However, on 16 June 2001 Chacón shocked the Hungarian crowd by knocking out Kovács in the sixth round. In the first four rounds Kovács built up a comfortable lead on all scorecards, but in the fifth Chacón rocked him with a monster right hook. Kovács's knees buckled, and though he did not go down and spread his arms to show that he is OK, he was rightfully counted on by the referee. Still shaken by the punch (which was the first knockdown since his amateur career) and urged by the fans, instead of trying to survive the round he went after his opponent and only seconds before the bell he was caught again, this time by a huge left hook and was floored. He stood up visibly in trouble, only to be saved by the end of the round. His former coach Imre Szántó, acting as a TV commentator kept telling in the break that he should not continue the fight, yet Kovács came out for the sixth round, only to be knocked down by Chacón again in a few seconds, and the referee calling the bout to a halt immediately.

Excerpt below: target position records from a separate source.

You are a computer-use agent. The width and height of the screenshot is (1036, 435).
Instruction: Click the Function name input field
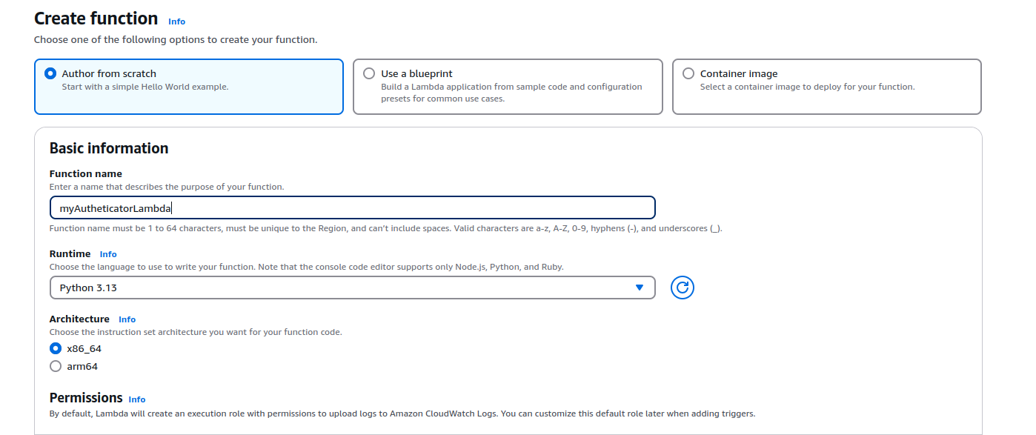coord(352,207)
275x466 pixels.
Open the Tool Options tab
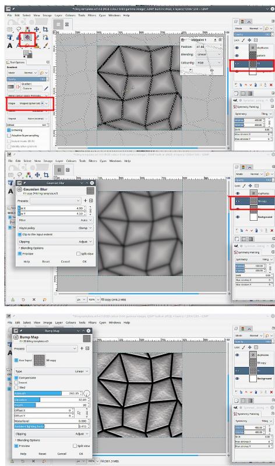click(x=16, y=62)
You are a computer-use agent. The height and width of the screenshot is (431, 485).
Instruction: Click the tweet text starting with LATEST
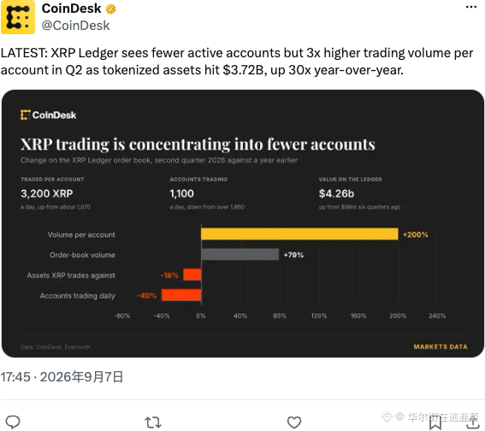tap(237, 62)
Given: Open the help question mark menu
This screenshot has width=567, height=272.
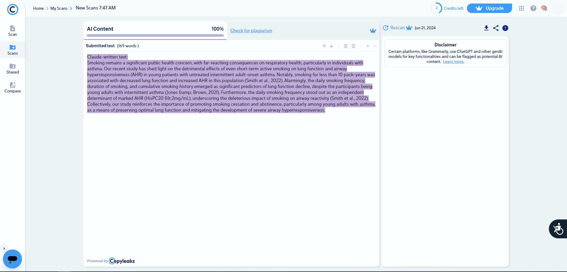Looking at the screenshot, I should 533,8.
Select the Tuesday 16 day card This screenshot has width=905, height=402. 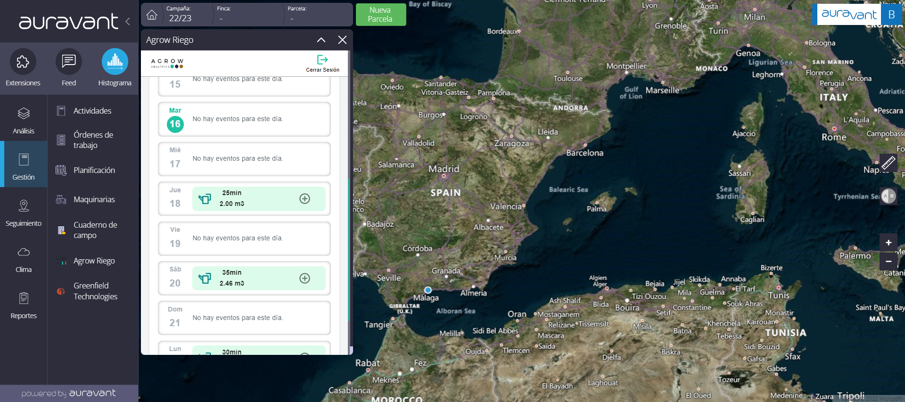coord(244,119)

This was one of the major boxing upsets in 2001, though it was overshadowed by the likes of Lennox Lewis losing to Hasim Rahman and Félix Trinidad losing to Bernard Hopkins. In Hungary Kovács was considered a national hero, and his loss was considered by many to be a national tragedy. Rematch clause was not included in the fight contract, and Chacón went on to defend his title two times to other opponents before losing it to Scott Harrison in 2002. Later in 2003 Félix Rácz, a Hungarian boxing manager came up with the idea of bringing Chacón to Hungary again to fight against his former Olympian opponent János Nagy, who since then also turned professional, had an unbeaten record and held the WBO super-featherweight intercontinental title. The bout was entitled "The Revenge" in reference to the Chacón-Kovács fight, and ended in the 10th round in a controversial fashion after Nagy hit his opponent below the belt, and was not disqualified while Chacon was unwilling to continue after the allowed regaining time (a year later the two met again in Hungary in a non-title bout, this time Nagy narrowly outpointing Chacón).

As for Kovács, he never seemed to be the same in the ring. He fought twice more against limited opposition with his former confidence visibly shaken, and after unsuccessful managerial attempts to set up another title fight for him, he retired for good in 2002. His professional record is 22-1.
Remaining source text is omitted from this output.